Ging mir genauso. Ich hatte vor dem Turnier kaum eine Einschätzung, welche Mannschaft wie stark ist. Aber die Disziplin und Konsequenz der Italiener waren beeindruckend. Dass sie sich gestern gegen sehr couragierte Österreicher schwer getan haben, tut dieser Einschätzung keinen Abbruch. Im Ergebnis hat die bessere Mannschaft gewonnen; auch wenn die Österreicher durchaus auch ihre Chancen hatten.

(26.06.2021, 15:15)Kunar schrieb: Deutschland ist eine Wundertüte - gegen Frankreich erschreckend schwach und einfallslos, gegen Portugal plötzlich mutig und selbstbewusst, gegen Ungarn unkonzentriert und nervös.
Ich denke auch, sie können gut spielen; die Klasse, die Fähigkeiten, das ist alles da. Es läuft nur irgendwie noch nicht richtig zusammen. Das schnelle Umschalten - ehemals Aushängeschild der deutschen Natiuonallmannschaft, sieht man kaum. Der Angriff ist häufig eher behäbig und einfallslos; potentielle Anspielstationen laufen sich nicht frei, sondern gehen neben den gut stehenden gegnerischen Abwehrspielern spazieren. Besonders auffällig fand ich aber, dass - anders als ich es bei anderen Top-Mannschaften gesehen habe - schnelle Spielverlagerungen durch Seitenwechsel mit langen Pässen zumeist entweder nicht ankommen oder gar nicht erst versucht werden. Es wird dann stattdessen mit kurzen Pässen hintenherum über die Abwehrspieler gespielt, was der gegnerischen Mannschaft die Zeit gibt, auch das Spiel zu verlagern und die Räume zu schließen.

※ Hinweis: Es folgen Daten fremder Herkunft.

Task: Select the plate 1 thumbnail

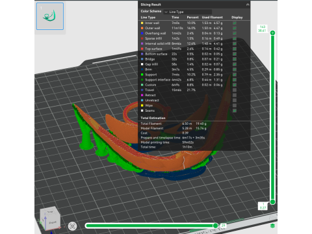Action: pos(50,16)
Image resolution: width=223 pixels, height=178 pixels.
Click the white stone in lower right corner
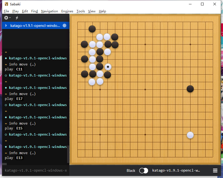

Wenn man es mal herunterbricht, war es kaum mehr als eine wirklich gute Halbzeit, die man von der deutschen Nationalmannschaft bislang gesehen hat. Gegen Frankreich war es ein Klassenunterschied. Gegen Portigal war es eine beeindruckende Leistung, aber das ließ in der zwiten Halbzeit auch rasch nach. Spätestens gegen Mitte der zweiten Halbzeit hatte ich das Gefühl, sie wirkten ausgepowert. Und gegen Ungarn haben sich die Abwehrschwächen dann eben richtig gezeigt und gerächt. Gegen eine so defensivstarke Mannschaft zwei Tore zu schießen, ist o.k.; man sollte dann nur eben nicht zwei kassiert haben.

Es bleibt eine Wundertüte. Wenn die Mannschaft richtig ins Turnier fände, könnte sie es bis ins Finale schaffen. Aber wenn die Leistungen so bleiben wie bislang, wird schon gegen England Schluss sein. - Auch wenn mich die Engländer zuletzt nicht vom Hocker gerissen haben.

(26.06.2021, 15:15)Kunar schrieb: Kurioserweise sind sie mit dem zweiten Platz in der Gruppe im auf dem Papier leichteren Teil des Turnierbaums gelandet - die anderen Überlebenden der Todesgruppe sieht man wenn überhaupt erst im Finale wieder.
Ja, das habe ich mir auch gedacht. Beim letzten Mal gab es ja auch zwei sehr unterschiedlich schwere "Äste" des Turnierbaums, wobei Portugal - als Gruppendritter - im leichteren Zweig gelandet war und es erst im Endspiel wirklich mit einer Weltklassemannschaft zu tun bekam.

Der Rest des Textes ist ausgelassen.